* _Extracted material_
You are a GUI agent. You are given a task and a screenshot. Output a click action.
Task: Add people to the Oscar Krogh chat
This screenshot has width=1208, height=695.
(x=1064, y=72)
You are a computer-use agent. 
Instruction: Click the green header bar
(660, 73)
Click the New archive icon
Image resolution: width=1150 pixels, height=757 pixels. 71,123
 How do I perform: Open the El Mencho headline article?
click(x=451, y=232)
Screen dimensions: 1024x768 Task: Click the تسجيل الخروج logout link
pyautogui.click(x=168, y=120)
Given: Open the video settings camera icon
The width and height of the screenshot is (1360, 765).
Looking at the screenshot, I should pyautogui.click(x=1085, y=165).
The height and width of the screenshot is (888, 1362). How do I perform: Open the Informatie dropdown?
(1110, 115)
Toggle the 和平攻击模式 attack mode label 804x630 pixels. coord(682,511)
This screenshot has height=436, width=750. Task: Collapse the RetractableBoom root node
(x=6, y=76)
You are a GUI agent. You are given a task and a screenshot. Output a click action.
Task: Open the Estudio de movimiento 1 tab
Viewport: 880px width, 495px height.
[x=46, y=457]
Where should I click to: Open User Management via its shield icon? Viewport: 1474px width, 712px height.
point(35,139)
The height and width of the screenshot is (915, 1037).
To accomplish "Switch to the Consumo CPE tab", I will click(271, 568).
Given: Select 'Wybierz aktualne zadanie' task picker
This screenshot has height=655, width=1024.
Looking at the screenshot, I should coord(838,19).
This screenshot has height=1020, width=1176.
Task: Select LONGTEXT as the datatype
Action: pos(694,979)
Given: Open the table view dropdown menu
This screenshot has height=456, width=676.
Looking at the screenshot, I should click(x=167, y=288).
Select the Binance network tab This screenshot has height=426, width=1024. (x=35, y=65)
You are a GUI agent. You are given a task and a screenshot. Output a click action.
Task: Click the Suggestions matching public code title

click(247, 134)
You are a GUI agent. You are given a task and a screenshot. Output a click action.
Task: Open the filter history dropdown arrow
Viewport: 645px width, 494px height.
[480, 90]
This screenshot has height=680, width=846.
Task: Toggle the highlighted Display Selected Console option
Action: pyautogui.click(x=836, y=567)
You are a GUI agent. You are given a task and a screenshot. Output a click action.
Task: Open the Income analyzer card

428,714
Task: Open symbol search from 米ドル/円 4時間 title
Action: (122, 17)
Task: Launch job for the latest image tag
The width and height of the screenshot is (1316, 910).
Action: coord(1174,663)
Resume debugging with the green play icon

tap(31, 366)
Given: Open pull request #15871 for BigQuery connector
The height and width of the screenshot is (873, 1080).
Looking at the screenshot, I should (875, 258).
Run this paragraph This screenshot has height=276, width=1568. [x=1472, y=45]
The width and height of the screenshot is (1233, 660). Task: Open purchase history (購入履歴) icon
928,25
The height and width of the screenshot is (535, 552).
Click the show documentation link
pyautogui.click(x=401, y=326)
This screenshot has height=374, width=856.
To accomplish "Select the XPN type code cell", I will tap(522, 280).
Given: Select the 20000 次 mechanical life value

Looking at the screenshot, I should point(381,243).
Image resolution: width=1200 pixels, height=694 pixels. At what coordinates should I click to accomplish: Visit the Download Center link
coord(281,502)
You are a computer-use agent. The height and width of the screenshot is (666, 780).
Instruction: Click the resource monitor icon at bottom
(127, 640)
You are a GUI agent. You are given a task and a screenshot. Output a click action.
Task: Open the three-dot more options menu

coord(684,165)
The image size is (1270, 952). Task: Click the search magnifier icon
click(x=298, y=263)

* _Work task_
What you return must be an exact retyping of the lines above starting at the line with "Toggle the 和平攻击模式" and ending at the line with "Given: Open pull", and nothing besides.

* _Task result_
Toggle the 和平攻击模式 attack mode label 804x630 pixels. coord(682,511)
This screenshot has height=436, width=750. Task: Collapse the RetractableBoom root node
(x=6, y=76)
You are a GUI agent. You are given a task and a screenshot. Output a click action.
Task: Open the Estudio de movimiento 1 tab
Viewport: 880px width, 495px height.
[x=46, y=457]
Where should I click to: Open User Management via its shield icon? Viewport: 1474px width, 712px height.
point(35,139)
The height and width of the screenshot is (915, 1037).
To accomplish "Switch to the Consumo CPE tab", I will click(271, 568).
Given: Select 'Wybierz aktualne zadanie' task picker
This screenshot has height=655, width=1024.
Looking at the screenshot, I should coord(838,19).
This screenshot has height=1020, width=1176.
Task: Select LONGTEXT as the datatype
Action: pos(694,979)
Given: Open the table view dropdown menu
This screenshot has height=456, width=676.
Looking at the screenshot, I should click(x=167, y=288).
Select the Binance network tab This screenshot has height=426, width=1024. (x=35, y=65)
You are a GUI agent. You are given a task and a screenshot. Output a click action.
Task: Click the Suggestions matching public code title

click(247, 134)
You are a GUI agent. You are given a task and a screenshot. Output a click action.
Task: Open the filter history dropdown arrow
Viewport: 645px width, 494px height.
[480, 90]
This screenshot has height=680, width=846.
Task: Toggle the highlighted Display Selected Console option
Action: pyautogui.click(x=836, y=567)
You are a GUI agent. You are given a task and a screenshot. Output a click action.
Task: Open the Income analyzer card

428,714
Task: Open symbol search from 米ドル/円 4時間 title
Action: (122, 17)
Task: Launch job for the latest image tag
The width and height of the screenshot is (1316, 910).
Action: coord(1174,663)
Resume debugging with the green play icon

tap(31, 366)
Given: Open pull request #15871 for BigQuery connector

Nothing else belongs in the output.